Sparse Contingency Tables and High-Dimensional Log-Linealr Models for Alternative Splicing in Full-Length cDNA Libraries

摘要: Human protein diversity is partly due to a process called alternative splicing which enables different exon/intron combinations arising from a single gene. We know that the prevalence of these combinations is development and tissue specific but we are far from understanding the mechanism of alternative splicing and what causes the spliceosome to produce an array of different proteins from the same genetic information in changing frequencies over time and different tissues. A first step in the understanding of this process is the statistical analysis of the exon interaction structure. If we know which exons interact with each other, we might be able to draw conclusions about the associated functional domains.

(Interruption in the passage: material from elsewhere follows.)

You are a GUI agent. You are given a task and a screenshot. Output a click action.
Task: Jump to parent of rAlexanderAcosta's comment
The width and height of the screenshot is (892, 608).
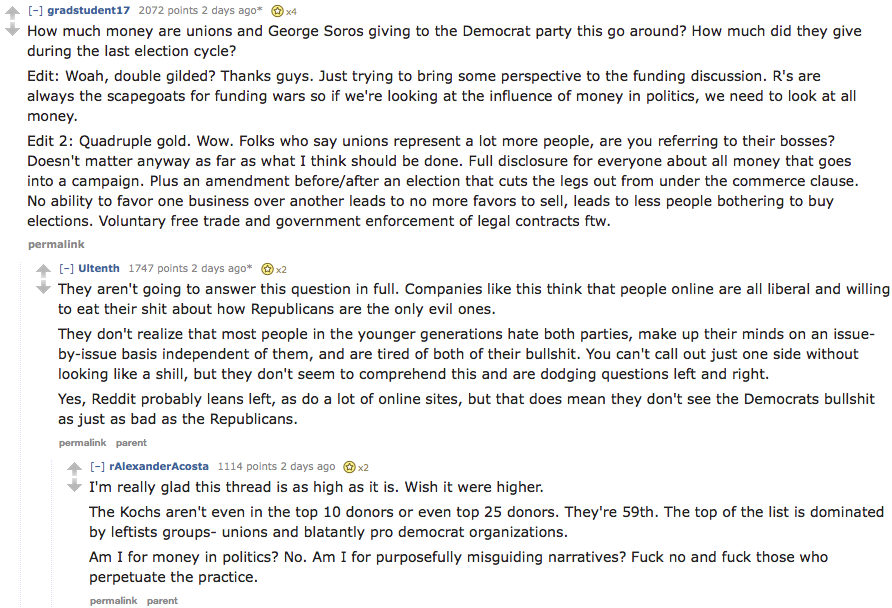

At present, the most advanced molecular technique to investigate this issue is to generate large-scale single-gene transcriptome data, so-called full-length cDNA libraries. Not all theoretically possible exon/intron combinations can be observed in these libraries, both due to functional restrictions at the protein level as well as to the sheer number of possible combinations. Statistically this poses the challenge of learning interactions in sparse contingency tables. To this end, we develop methods to perform model selection and parameter estimation in high-dimensional log-linear models. These include Bayesian methods as well as penalization approaches which generalize to this context the Lasso algorithm. We compare these procedures in a simulation study and we apply the proposed methods to full-length cDNA libraries, yielding valuable insight into the biological process of alternative splicing.